Una tarde, después de rezar devotamente en la capi­lla del convento, tomó una decisión heroica.
Al llegar la noche, esperó la monja, tras la celosía, a que el caballero escalara el muro del huerto, como de costumbre.
No tuvo que esperar mucho tiempo. Apenas la luna asomaba en el cielo, cuando vio al caballero que, echan­do una escala de seda por el muro, bajaba con gran sigilo por ella, con su laúd colgado a la espalda.
Salió entonces la monja y se acercó al caballero. És­te temblaba de emoción. Ella, entonces, le dijo que ha­bía sabido lo mucho que por su amor sufría y que no podía consentirlo. Pero tampoco podía tolerar que todas las noches rondara su celda y le cantara trovas, comprometiéndola ante los ojos de sus compañeras de claustro.

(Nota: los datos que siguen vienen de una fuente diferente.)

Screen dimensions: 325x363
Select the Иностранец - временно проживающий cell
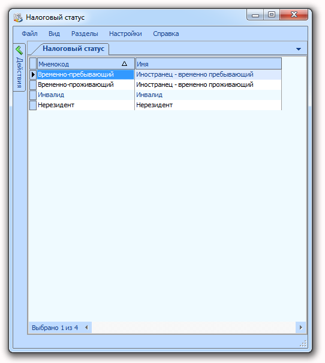[208, 84]
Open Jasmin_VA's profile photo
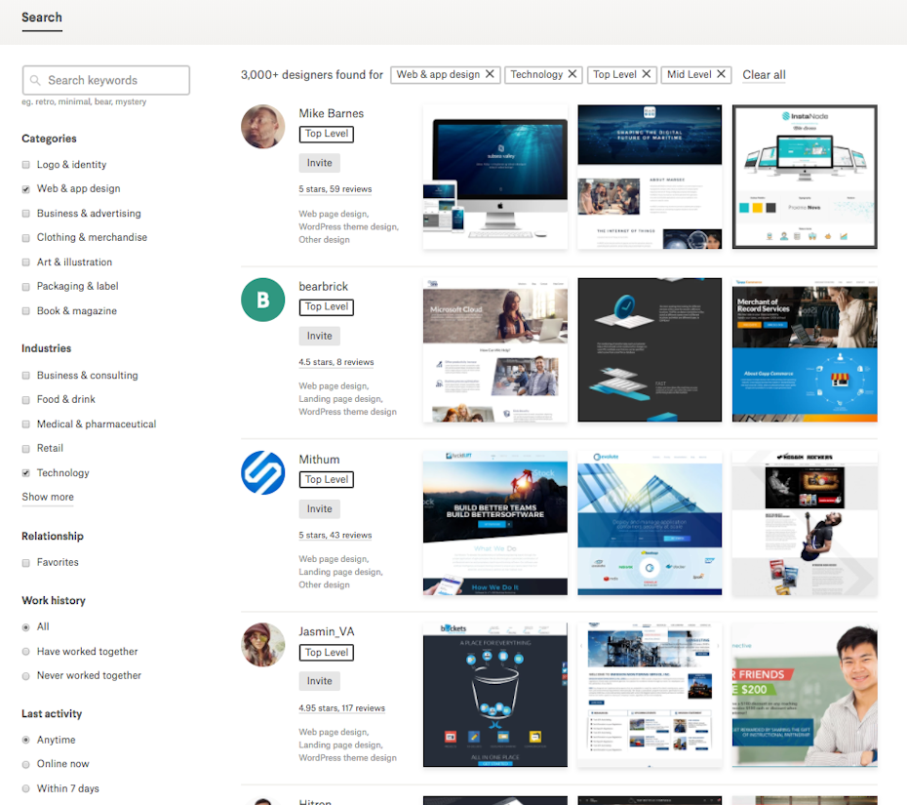The image size is (907, 805). [x=262, y=645]
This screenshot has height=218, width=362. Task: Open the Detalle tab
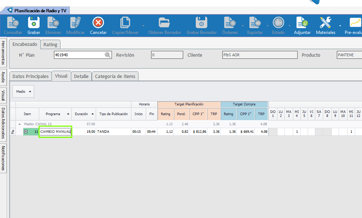[x=81, y=76]
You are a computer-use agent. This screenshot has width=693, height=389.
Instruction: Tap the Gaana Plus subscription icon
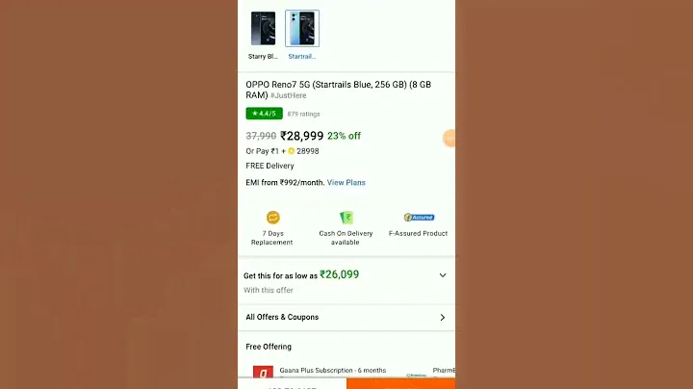click(263, 373)
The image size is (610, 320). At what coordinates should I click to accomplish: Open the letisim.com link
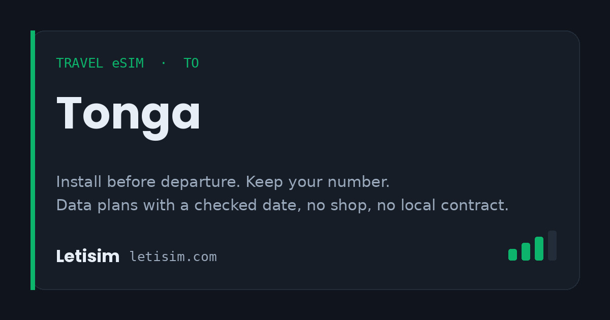click(x=173, y=257)
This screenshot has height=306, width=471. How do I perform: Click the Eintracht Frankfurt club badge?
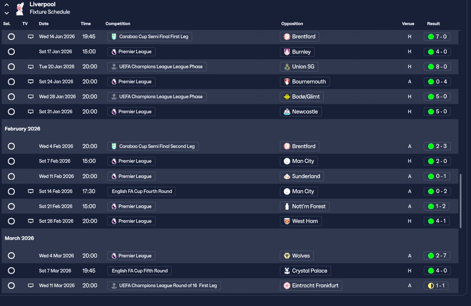[x=287, y=286]
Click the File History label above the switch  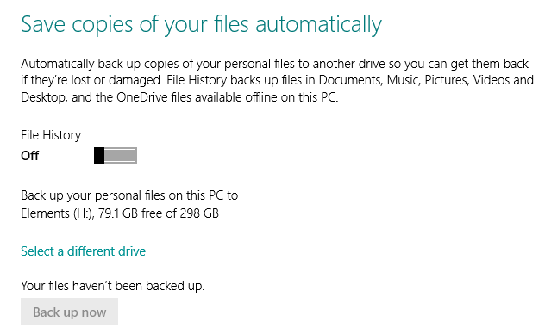click(51, 135)
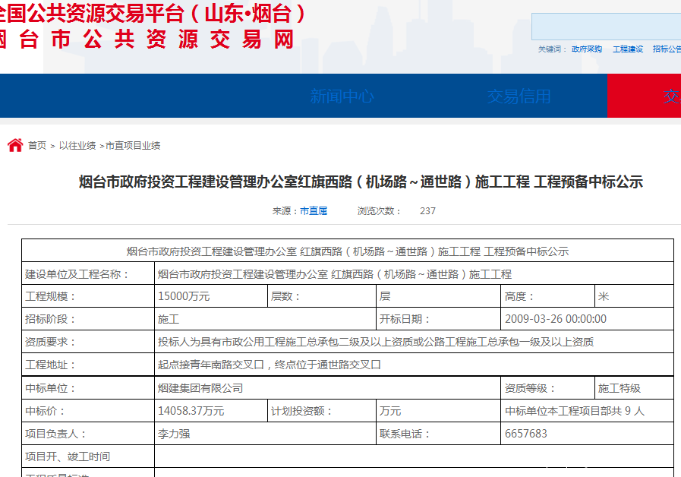This screenshot has width=681, height=477.
Task: Select the 工程建设 keyword link
Action: click(x=628, y=49)
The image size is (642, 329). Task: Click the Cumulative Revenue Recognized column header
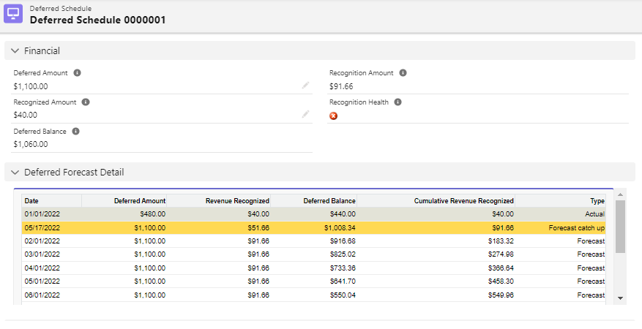[x=463, y=200]
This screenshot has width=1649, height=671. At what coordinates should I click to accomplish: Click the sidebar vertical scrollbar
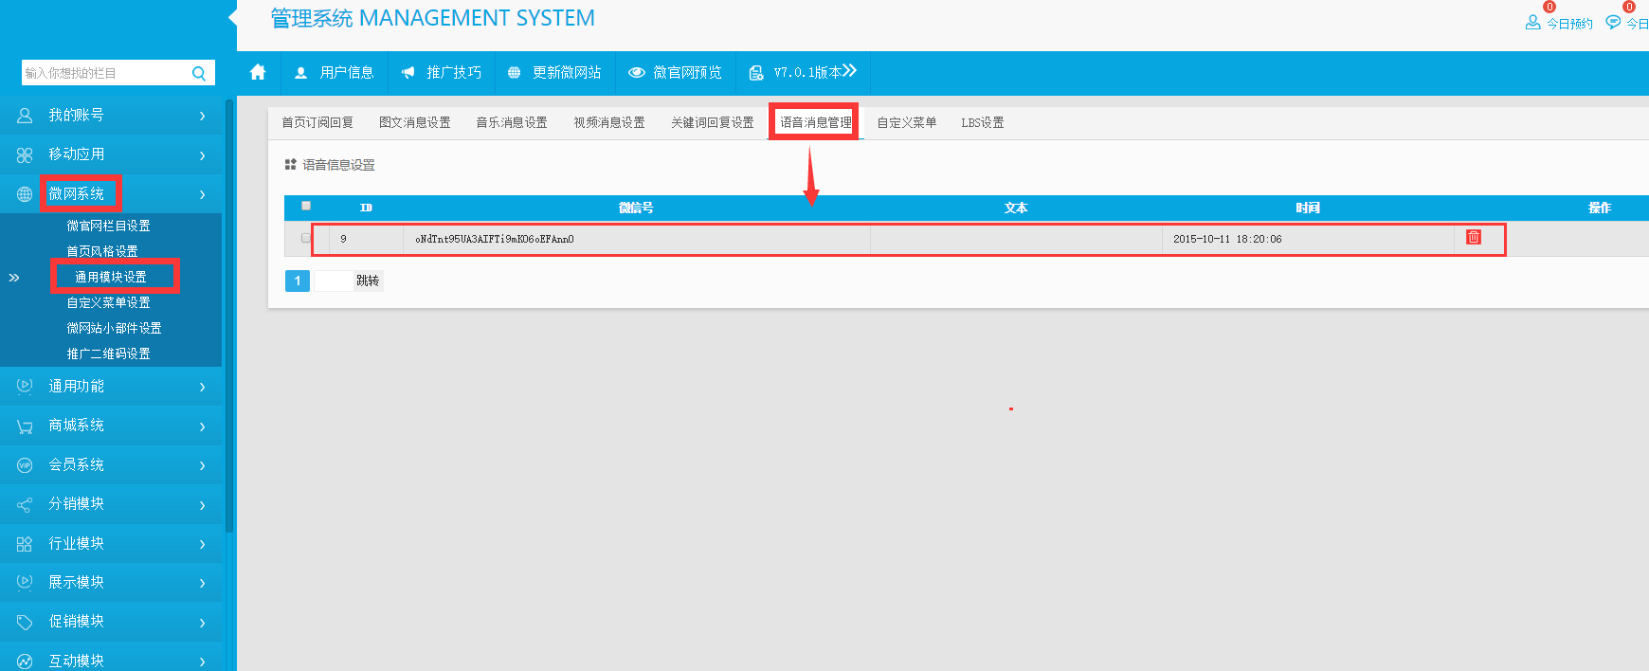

Le habló él entonces de su mucha belleza. Al oír es­tas palabras, contestó la religiosa que, puesto que era su belleza la causante de su desasosiego, estaba decidi­da a destruirla y devolver a su alma la tranquilidad que había perdido.
Diciendo esto, sacó una daga que llevaba escondida bajo el escapulario, y de un solo tajo se destrozó una mejilla y se cortó la nariz.
No dice la leyenda qué fue del caballero, pero sí nos cuenta que en aquel sitio nació un raro arbusto, de una especie desconocida hasta entonces, que daba unas flo­res de color encendido y en forma de nariz.
Los naturales del país aseguran que no hay otro igual en toda Cataluña. En varias ocasiones procuraron ex­tirparlo; pero siempre renace con mayor lozanía.
Le pusieron como nombre el «árbol de fuego»; pe­ro el vulgo, siempre amante de lo maravilloso y fan­tástico, le llama el «árbol de las narices».